Rewrite the data from the start through the line containing "desktop-height-input: 900 px is", changing "screenshot" to "screen capture" and leaving everything else the same. Leave the pictures out of your answer.

======== Given records ========

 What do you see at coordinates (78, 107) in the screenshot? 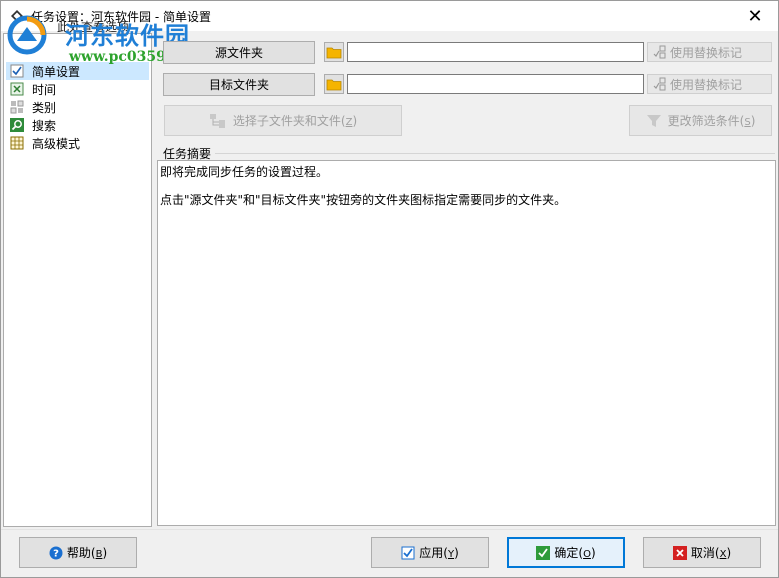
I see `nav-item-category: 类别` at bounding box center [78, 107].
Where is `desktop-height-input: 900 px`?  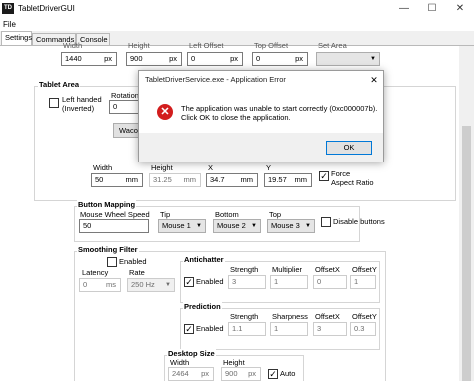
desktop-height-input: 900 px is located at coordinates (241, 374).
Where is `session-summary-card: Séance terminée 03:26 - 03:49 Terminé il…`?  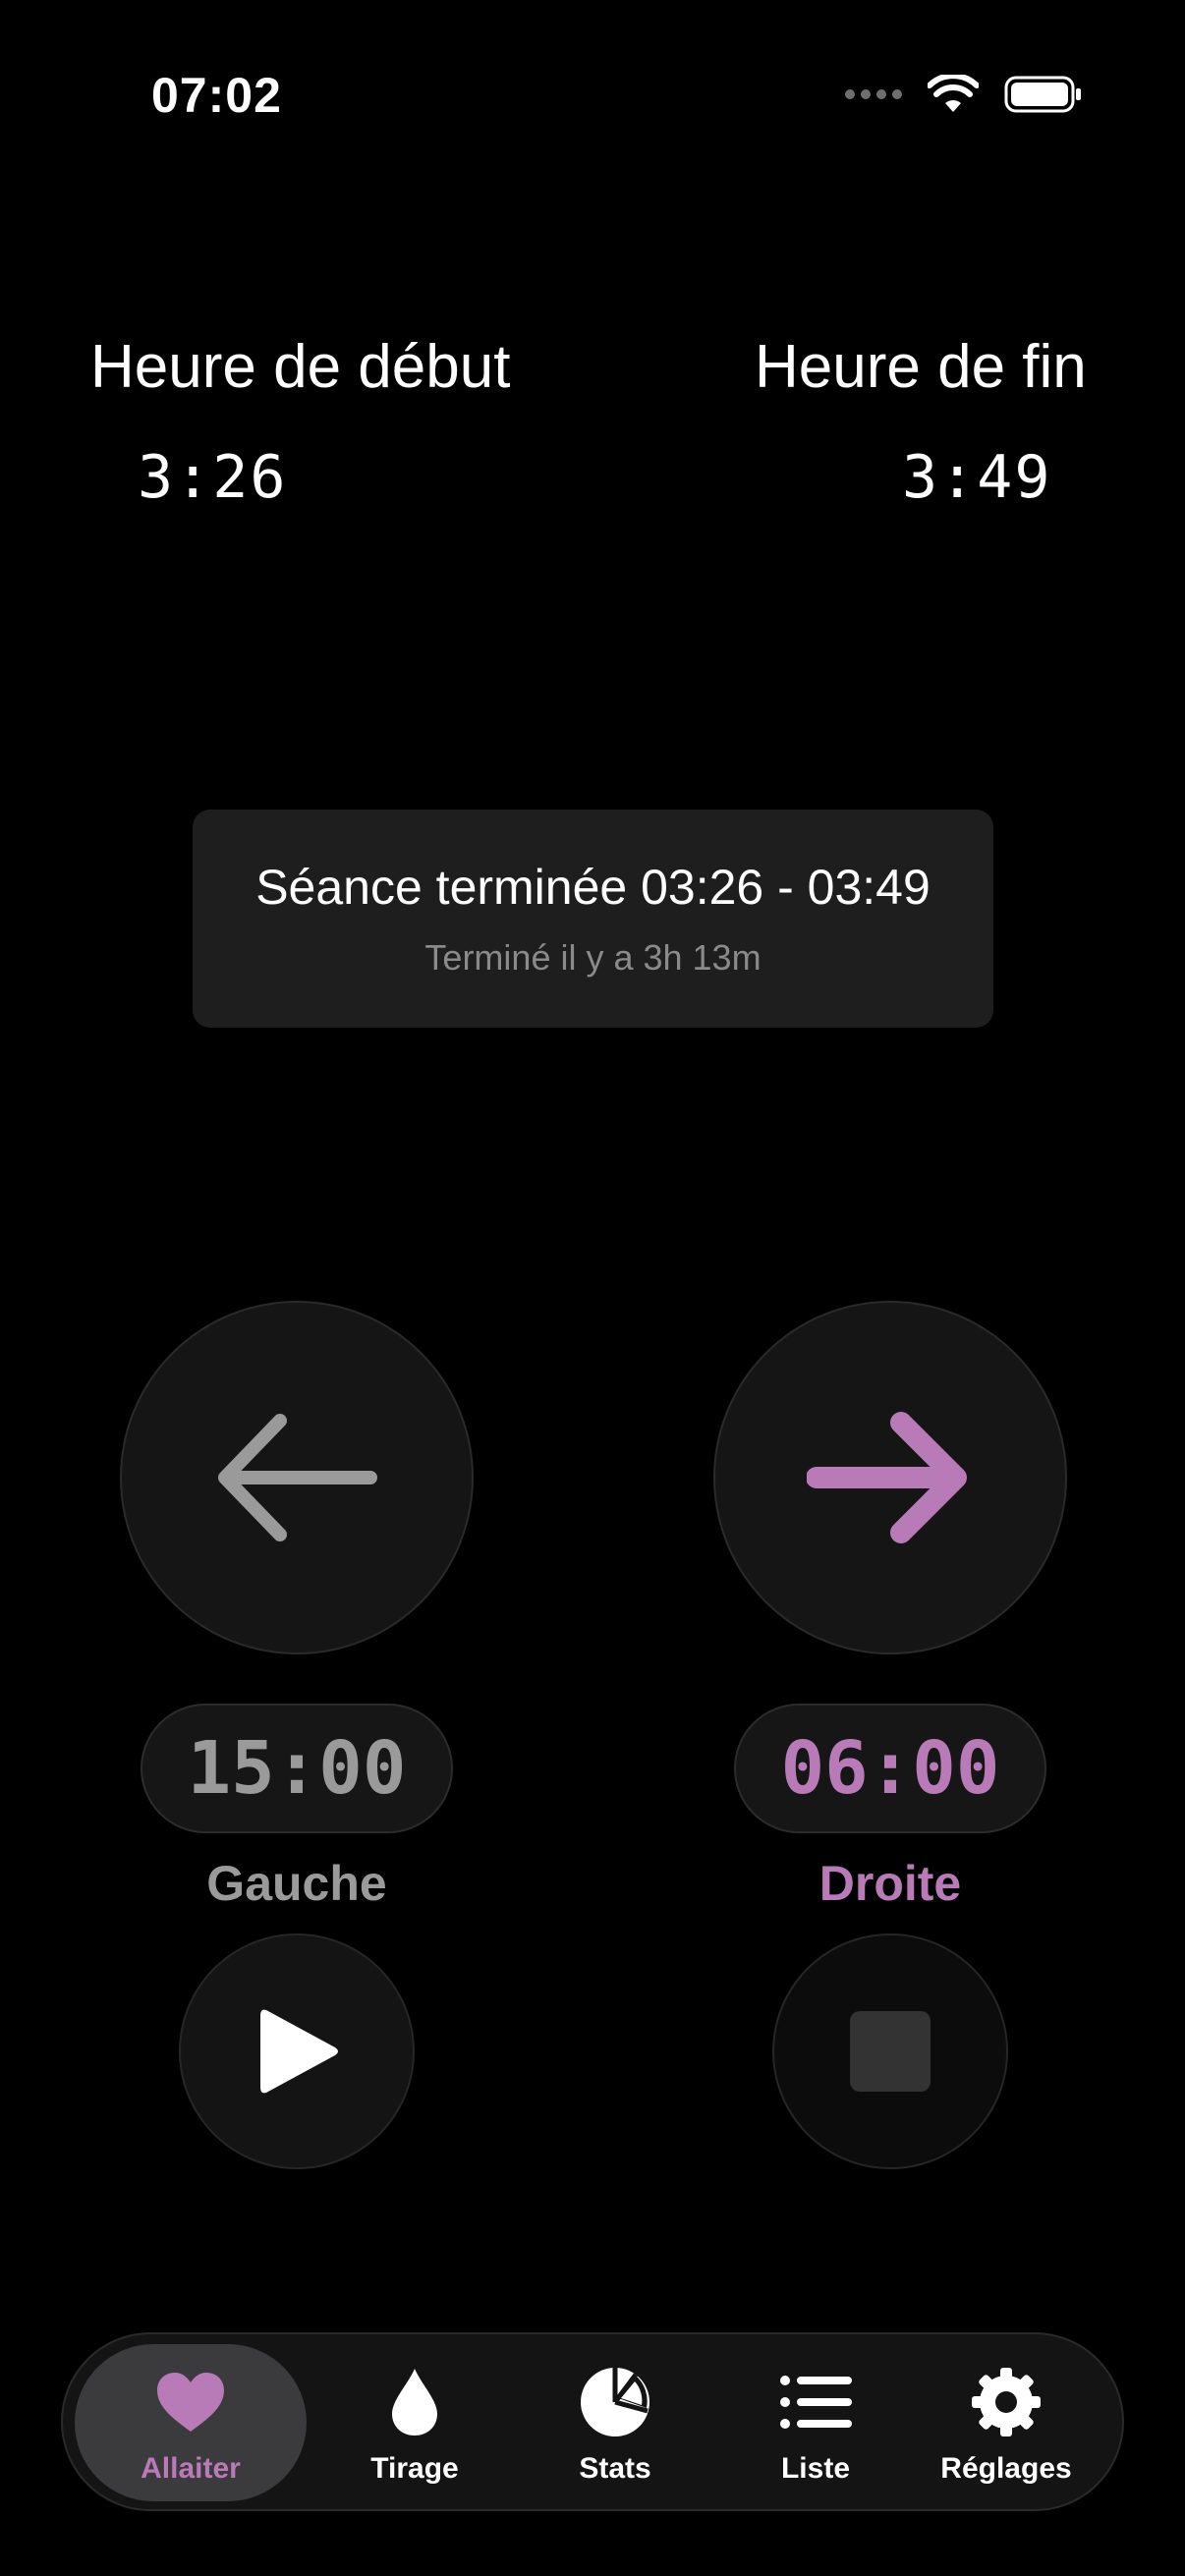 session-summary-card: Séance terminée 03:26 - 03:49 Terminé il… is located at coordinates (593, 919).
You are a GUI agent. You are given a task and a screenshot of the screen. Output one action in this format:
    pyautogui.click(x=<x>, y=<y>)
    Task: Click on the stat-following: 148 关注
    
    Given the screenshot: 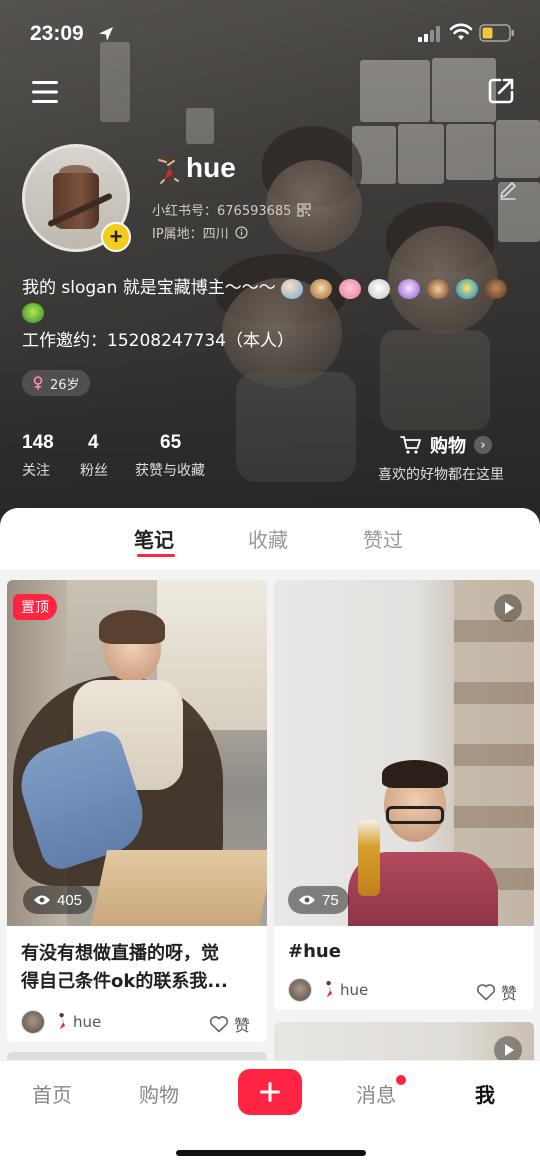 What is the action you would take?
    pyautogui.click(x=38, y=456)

========

**Answer below**:
 What do you see at coordinates (78, 107) in the screen capture? 
I see `nav-item-category: 类别` at bounding box center [78, 107].
Where is `desktop-height-input: 900 px`?  
desktop-height-input: 900 px is located at coordinates (241, 374).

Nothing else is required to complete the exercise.